Exercise
The response must consist of the complete listing below, reproduced without alteration.

Excerpted data
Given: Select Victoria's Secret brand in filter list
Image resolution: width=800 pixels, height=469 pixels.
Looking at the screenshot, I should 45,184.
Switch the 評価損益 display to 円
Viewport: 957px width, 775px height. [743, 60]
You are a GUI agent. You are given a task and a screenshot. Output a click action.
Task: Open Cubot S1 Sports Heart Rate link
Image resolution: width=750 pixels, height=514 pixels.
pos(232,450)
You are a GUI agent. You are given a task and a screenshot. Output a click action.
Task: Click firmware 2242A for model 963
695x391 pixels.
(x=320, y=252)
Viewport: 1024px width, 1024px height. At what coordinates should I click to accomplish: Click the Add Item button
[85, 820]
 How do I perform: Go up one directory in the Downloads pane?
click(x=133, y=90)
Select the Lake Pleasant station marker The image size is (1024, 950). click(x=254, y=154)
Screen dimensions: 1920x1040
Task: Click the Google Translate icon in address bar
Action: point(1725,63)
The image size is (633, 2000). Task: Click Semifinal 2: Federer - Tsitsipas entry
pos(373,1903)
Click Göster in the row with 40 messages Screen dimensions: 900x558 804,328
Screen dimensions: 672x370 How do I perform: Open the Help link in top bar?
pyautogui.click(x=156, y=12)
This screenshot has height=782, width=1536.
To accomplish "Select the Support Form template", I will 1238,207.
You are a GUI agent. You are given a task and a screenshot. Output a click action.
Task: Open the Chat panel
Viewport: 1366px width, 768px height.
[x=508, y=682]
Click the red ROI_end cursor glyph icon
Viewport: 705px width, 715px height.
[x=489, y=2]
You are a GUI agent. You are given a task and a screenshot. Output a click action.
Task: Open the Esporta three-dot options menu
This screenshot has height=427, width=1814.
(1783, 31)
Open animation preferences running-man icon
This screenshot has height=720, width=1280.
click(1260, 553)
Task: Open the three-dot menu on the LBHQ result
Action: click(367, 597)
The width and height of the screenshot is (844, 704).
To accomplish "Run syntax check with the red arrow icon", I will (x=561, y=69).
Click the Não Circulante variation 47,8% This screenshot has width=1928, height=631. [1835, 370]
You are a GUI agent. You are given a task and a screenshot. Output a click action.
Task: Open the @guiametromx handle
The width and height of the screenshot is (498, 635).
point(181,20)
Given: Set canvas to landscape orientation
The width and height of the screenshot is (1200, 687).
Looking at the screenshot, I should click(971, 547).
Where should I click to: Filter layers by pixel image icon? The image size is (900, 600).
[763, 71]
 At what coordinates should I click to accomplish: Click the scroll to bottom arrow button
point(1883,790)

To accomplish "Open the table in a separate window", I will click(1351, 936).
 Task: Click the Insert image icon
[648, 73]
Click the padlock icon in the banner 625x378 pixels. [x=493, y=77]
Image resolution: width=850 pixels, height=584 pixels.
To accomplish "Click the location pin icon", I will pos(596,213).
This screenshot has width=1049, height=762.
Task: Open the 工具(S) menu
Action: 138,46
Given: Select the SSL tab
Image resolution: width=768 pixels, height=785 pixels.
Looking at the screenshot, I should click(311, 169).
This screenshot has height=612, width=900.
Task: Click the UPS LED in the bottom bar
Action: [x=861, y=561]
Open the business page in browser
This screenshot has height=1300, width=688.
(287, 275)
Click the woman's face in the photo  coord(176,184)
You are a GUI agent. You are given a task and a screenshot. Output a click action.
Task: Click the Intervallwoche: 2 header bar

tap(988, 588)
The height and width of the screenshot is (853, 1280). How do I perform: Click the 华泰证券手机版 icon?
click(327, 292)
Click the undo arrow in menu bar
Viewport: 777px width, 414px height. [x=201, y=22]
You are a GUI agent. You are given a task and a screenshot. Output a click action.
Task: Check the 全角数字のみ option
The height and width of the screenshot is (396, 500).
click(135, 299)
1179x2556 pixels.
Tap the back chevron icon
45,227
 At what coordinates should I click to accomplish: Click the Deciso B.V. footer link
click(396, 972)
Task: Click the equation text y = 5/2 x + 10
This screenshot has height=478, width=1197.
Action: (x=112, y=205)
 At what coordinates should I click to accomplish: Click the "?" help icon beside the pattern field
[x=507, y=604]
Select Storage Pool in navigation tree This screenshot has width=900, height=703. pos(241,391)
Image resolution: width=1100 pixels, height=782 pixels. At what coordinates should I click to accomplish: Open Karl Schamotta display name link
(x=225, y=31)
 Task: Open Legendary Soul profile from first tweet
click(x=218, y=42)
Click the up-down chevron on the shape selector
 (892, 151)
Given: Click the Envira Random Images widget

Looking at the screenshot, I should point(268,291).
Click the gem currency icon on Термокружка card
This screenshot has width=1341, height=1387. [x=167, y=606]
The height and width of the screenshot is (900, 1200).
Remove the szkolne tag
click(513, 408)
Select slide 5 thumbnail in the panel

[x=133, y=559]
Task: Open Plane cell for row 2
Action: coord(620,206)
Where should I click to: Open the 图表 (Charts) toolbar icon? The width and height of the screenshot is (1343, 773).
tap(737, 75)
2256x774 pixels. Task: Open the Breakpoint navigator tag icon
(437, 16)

Solved exercise
Given: Select Victoria's Secret brand in filter list
Image resolution: width=800 pixels, height=469 pixels.
Looking at the screenshot, I should 45,184.
Switch the 評価損益 display to 円
Viewport: 957px width, 775px height. [743, 60]
You are a GUI agent. You are given a task and a screenshot. Output a click action.
Task: Open Cubot S1 Sports Heart Rate link
Image resolution: width=750 pixels, height=514 pixels.
pos(232,450)
You are a GUI agent. You are given a task and a screenshot. Output a click action.
Task: Click firmware 2242A for model 963
695x391 pixels.
(x=320, y=252)
Viewport: 1024px width, 1024px height. At what coordinates should I click to accomplish: Click the Add Item button
[85, 820]
 How do I perform: Go up one directory in the Downloads pane?
click(x=133, y=90)
Select the Lake Pleasant station marker The image size is (1024, 950). click(x=254, y=154)
Screen dimensions: 1920x1040
Task: Click the Google Translate icon in address bar
Action: point(1725,63)
The image size is (633, 2000). Task: Click Semifinal 2: Federer - Tsitsipas entry
pos(373,1903)
Click Göster in the row with 40 messages Screen dimensions: 900x558 804,328
Screen dimensions: 672x370 How do I perform: Open the Help link in top bar?
pyautogui.click(x=156, y=12)
This screenshot has height=782, width=1536.
To accomplish "Select the Support Form template", I will 1238,207.
You are a GUI agent. You are given a task and a screenshot. Output a click action.
Task: Open the Chat panel
Viewport: 1366px width, 768px height.
[x=508, y=682]
Click the red ROI_end cursor glyph icon
Viewport: 705px width, 715px height.
[x=489, y=2]
You are a GUI agent. You are given a task and a screenshot. Output a click action.
Task: Open the Esporta three-dot options menu
This screenshot has height=427, width=1814.
(1783, 31)
Open animation preferences running-man icon
This screenshot has height=720, width=1280.
click(1260, 553)
Task: Open the three-dot menu on the LBHQ result
Action: click(367, 597)
The width and height of the screenshot is (844, 704).
To accomplish "Run syntax check with the red arrow icon", I will (x=561, y=69).
Click the Não Circulante variation 47,8% This screenshot has width=1928, height=631. [1835, 370]
You are a GUI agent. You are given a task and a screenshot. Output a click action.
Task: Open the @guiametromx handle
The width and height of the screenshot is (498, 635).
point(181,20)
Given: Set canvas to landscape orientation
The width and height of the screenshot is (1200, 687).
Looking at the screenshot, I should click(971, 547).
Where should I click to: Filter layers by pixel image icon? The image size is (900, 600).
[763, 71]
 At what coordinates should I click to accomplish: Click the scroll to bottom arrow button
point(1883,790)

To accomplish "Open the table in a separate window", I will click(1351, 936).
 Task: Click the Insert image icon
[648, 73]
Click the padlock icon in the banner 625x378 pixels. [x=493, y=77]
Image resolution: width=850 pixels, height=584 pixels.
To accomplish "Click the location pin icon", I will pos(596,213).
This screenshot has width=1049, height=762.
Task: Open the 工具(S) menu
Action: 138,46
Given: Select the SSL tab
Image resolution: width=768 pixels, height=785 pixels.
Looking at the screenshot, I should click(311, 169).
This screenshot has height=612, width=900.
Task: Click the UPS LED in the bottom bar
Action: [x=861, y=561]
Open the business page in browser
This screenshot has height=1300, width=688.
(287, 275)
Click the woman's face in the photo  coord(176,184)
You are a GUI agent. You are given a task and a screenshot. Output a click action.
Task: Click the Intervallwoche: 2 header bar

tap(988, 588)
The height and width of the screenshot is (853, 1280). How do I perform: Click the 华泰证券手机版 icon?
click(327, 292)
Click the undo arrow in menu bar
Viewport: 777px width, 414px height. [x=201, y=22]
You are a GUI agent. You are given a task and a screenshot. Output a click action.
Task: Check the 全角数字のみ option
The height and width of the screenshot is (396, 500).
click(135, 299)
1179x2556 pixels.
Tap the back chevron icon
45,227
 At what coordinates should I click to accomplish: Click the Deciso B.V. footer link
click(396, 972)
Task: Click the equation text y = 5/2 x + 10
This screenshot has height=478, width=1197.
Action: (x=112, y=205)
 At what coordinates should I click to accomplish: Click the "?" help icon beside the pattern field
[x=507, y=604]
Select Storage Pool in navigation tree This screenshot has width=900, height=703. pos(241,391)
Image resolution: width=1100 pixels, height=782 pixels. At what coordinates should I click to accomplish: Open Karl Schamotta display name link
(x=225, y=31)
 Task: Open Legendary Soul profile from first tweet
click(x=218, y=42)
Click the up-down chevron on the shape selector
 (892, 151)
Given: Click the Envira Random Images widget

Looking at the screenshot, I should point(268,291).
Click the gem currency icon on Термокружка card
This screenshot has width=1341, height=1387. [x=167, y=606]
The height and width of the screenshot is (900, 1200).
Remove the szkolne tag
click(513, 408)
Select slide 5 thumbnail in the panel

[x=133, y=559]
Task: Open Plane cell for row 2
Action: coord(620,206)
Where should I click to: Open the 图表 (Charts) toolbar icon? The width and height of the screenshot is (1343, 773).
tap(737, 75)
2256x774 pixels. Task: Open the Breakpoint navigator tag icon
(437, 16)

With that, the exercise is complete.